**Task to carry out**
Top to bottom, every record is to be copied word for word.

**Collected data**

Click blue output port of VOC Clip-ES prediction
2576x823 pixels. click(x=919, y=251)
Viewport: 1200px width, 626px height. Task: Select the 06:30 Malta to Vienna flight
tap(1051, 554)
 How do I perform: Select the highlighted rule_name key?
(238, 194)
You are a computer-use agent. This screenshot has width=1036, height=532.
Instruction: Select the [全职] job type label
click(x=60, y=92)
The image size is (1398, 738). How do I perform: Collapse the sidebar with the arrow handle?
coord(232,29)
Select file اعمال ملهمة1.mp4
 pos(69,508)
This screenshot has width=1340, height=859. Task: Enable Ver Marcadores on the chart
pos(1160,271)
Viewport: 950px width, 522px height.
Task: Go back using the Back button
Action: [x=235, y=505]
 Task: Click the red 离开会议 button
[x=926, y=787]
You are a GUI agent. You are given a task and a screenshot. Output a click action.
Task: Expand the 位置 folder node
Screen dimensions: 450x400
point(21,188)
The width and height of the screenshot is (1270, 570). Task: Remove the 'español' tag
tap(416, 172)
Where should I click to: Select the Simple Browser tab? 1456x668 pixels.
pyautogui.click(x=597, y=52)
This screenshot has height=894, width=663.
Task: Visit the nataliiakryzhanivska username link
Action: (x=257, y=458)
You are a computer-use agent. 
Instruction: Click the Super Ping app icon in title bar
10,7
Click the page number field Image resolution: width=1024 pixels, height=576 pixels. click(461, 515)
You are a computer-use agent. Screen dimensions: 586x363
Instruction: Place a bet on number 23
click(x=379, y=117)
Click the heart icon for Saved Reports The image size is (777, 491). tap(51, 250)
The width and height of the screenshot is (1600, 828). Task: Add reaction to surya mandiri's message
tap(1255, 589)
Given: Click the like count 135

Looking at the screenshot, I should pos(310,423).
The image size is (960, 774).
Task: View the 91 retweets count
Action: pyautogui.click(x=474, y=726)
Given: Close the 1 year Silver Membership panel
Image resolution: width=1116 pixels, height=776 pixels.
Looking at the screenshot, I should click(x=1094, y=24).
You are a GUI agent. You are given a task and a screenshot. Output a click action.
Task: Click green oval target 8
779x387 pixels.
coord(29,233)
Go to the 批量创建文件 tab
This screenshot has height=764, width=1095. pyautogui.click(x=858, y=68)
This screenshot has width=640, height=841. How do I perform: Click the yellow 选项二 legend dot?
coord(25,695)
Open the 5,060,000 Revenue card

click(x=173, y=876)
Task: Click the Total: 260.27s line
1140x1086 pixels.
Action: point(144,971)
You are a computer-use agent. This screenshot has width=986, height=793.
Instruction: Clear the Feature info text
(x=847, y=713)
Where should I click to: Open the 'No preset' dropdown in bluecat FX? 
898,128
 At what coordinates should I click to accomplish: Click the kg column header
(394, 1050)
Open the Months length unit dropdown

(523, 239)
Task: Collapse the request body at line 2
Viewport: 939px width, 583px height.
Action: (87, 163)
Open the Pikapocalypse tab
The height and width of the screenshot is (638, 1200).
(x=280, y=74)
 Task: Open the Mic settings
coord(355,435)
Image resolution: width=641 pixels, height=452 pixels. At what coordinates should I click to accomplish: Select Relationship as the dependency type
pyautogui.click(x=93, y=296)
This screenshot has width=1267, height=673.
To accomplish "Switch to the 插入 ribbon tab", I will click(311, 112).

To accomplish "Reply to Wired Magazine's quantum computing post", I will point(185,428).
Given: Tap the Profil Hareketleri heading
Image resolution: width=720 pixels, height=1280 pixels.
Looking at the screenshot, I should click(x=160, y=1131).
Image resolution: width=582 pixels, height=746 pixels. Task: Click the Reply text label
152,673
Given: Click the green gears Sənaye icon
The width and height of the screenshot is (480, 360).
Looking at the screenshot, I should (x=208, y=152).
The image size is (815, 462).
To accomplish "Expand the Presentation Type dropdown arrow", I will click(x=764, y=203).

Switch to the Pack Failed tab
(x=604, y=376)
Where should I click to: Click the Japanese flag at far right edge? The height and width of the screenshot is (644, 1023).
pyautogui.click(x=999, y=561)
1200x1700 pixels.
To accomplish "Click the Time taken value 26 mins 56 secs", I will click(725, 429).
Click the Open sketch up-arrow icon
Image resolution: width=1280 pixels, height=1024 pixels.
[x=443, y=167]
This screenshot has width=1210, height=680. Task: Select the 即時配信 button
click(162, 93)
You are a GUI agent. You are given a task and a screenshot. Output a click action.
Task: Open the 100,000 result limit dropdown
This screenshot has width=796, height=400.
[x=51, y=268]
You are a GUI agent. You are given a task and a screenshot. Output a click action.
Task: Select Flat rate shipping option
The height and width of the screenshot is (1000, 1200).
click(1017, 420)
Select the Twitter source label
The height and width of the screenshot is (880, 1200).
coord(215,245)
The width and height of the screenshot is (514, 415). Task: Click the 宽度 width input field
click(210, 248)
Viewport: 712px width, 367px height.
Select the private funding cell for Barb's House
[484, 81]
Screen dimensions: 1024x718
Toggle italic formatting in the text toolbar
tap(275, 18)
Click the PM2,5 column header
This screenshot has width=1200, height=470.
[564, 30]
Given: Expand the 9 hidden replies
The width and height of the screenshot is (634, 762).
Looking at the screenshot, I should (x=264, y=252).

**Answer section**
Click blue output port of VOC Clip-ES prediction
2576x823 pixels. click(x=919, y=251)
Viewport: 1200px width, 626px height. Task: Select the 06:30 Malta to Vienna flight
tap(1051, 554)
 How do I perform: Select the highlighted rule_name key?
(238, 194)
You are a computer-use agent. This screenshot has width=1036, height=532.
Instruction: Select the [全职] job type label
click(x=60, y=92)
The image size is (1398, 738). How do I perform: Collapse the sidebar with the arrow handle?
coord(232,29)
Select file اعمال ملهمة1.mp4
 pos(69,508)
This screenshot has width=1340, height=859. Task: Enable Ver Marcadores on the chart
pos(1160,271)
Viewport: 950px width, 522px height.
Task: Go back using the Back button
Action: [x=235, y=505]
 Task: Click the red 离开会议 button
[x=926, y=787]
You are a GUI agent. You are given a task and a screenshot. Output a click action.
Task: Expand the 位置 folder node
Screen dimensions: 450x400
point(21,188)
The width and height of the screenshot is (1270, 570). Task: Remove the 'español' tag
tap(416, 172)
Where should I click to: Select the Simple Browser tab? 1456x668 pixels.
pyautogui.click(x=597, y=52)
This screenshot has height=894, width=663.
Task: Visit the nataliiakryzhanivska username link
Action: (x=257, y=458)
You are a computer-use agent. 
Instruction: Click the Super Ping app icon in title bar
10,7
Click the page number field Image resolution: width=1024 pixels, height=576 pixels. click(461, 515)
You are a computer-use agent. Screen dimensions: 586x363
Instruction: Place a bet on number 23
click(x=379, y=117)
Click the heart icon for Saved Reports The image size is (777, 491). tap(51, 250)
The width and height of the screenshot is (1600, 828). Task: Add reaction to surya mandiri's message
tap(1255, 589)
Given: Click the like count 135

Looking at the screenshot, I should pos(310,423).
The image size is (960, 774).
Task: View the 91 retweets count
Action: pyautogui.click(x=474, y=726)
Given: Close the 1 year Silver Membership panel
Image resolution: width=1116 pixels, height=776 pixels.
Looking at the screenshot, I should click(x=1094, y=24).
You are a GUI agent. You are given a task and a screenshot. Output a click action.
Task: Click green oval target 8
779x387 pixels.
coord(29,233)
Go to the 批量创建文件 tab
This screenshot has height=764, width=1095. pyautogui.click(x=858, y=68)
This screenshot has width=640, height=841. How do I perform: Click the yellow 选项二 legend dot?
coord(25,695)
Open the 5,060,000 Revenue card

click(x=173, y=876)
Task: Click the Total: 260.27s line
1140x1086 pixels.
Action: point(144,971)
You are a computer-use agent. This screenshot has width=986, height=793.
Instruction: Clear the Feature info text
(x=847, y=713)
Where should I click to: Open the 'No preset' dropdown in bluecat FX? 
898,128
 At what coordinates should I click to accomplish: Click the kg column header
(394, 1050)
Open the Months length unit dropdown

(523, 239)
Task: Collapse the request body at line 2
Viewport: 939px width, 583px height.
Action: (87, 163)
Open the Pikapocalypse tab
The height and width of the screenshot is (638, 1200).
(x=280, y=74)
 Task: Open the Mic settings
coord(355,435)
Image resolution: width=641 pixels, height=452 pixels. At what coordinates should I click to accomplish: Select Relationship as the dependency type
pyautogui.click(x=93, y=296)
This screenshot has width=1267, height=673.
To accomplish "Switch to the 插入 ribbon tab", I will click(311, 112).

To accomplish "Reply to Wired Magazine's quantum computing post", I will point(185,428).
Given: Tap the Profil Hareketleri heading
Image resolution: width=720 pixels, height=1280 pixels.
Looking at the screenshot, I should click(x=160, y=1131).
Image resolution: width=582 pixels, height=746 pixels. Task: Click the Reply text label
152,673
Given: Click the green gears Sənaye icon
The width and height of the screenshot is (480, 360).
Looking at the screenshot, I should (x=208, y=152).
The image size is (815, 462).
To accomplish "Expand the Presentation Type dropdown arrow", I will click(x=764, y=203).

Switch to the Pack Failed tab
(x=604, y=376)
Where should I click to: Click the Japanese flag at far right edge? The height and width of the screenshot is (644, 1023).
pyautogui.click(x=999, y=561)
1200x1700 pixels.
To accomplish "Click the Time taken value 26 mins 56 secs", I will click(725, 429).
Click the Open sketch up-arrow icon
Image resolution: width=1280 pixels, height=1024 pixels.
[x=443, y=167]
This screenshot has width=1210, height=680. Task: Select the 即時配信 button
click(162, 93)
You are a GUI agent. You are given a task and a screenshot. Output a click action.
Task: Open the 100,000 result limit dropdown
This screenshot has width=796, height=400.
[x=51, y=268]
You are a GUI agent. You are given a task and a screenshot. Output a click action.
Task: Select Flat rate shipping option
The height and width of the screenshot is (1000, 1200).
click(1017, 420)
Select the Twitter source label
The height and width of the screenshot is (880, 1200).
coord(215,245)
The width and height of the screenshot is (514, 415). Task: Click the 宽度 width input field
click(210, 248)
Viewport: 712px width, 367px height.
Select the private funding cell for Barb's House
[484, 81]
Screen dimensions: 1024x718
Toggle italic formatting in the text toolbar
tap(275, 18)
Click the PM2,5 column header
This screenshot has width=1200, height=470.
[564, 30]
Given: Expand the 9 hidden replies
The width and height of the screenshot is (634, 762).
Looking at the screenshot, I should (x=264, y=252).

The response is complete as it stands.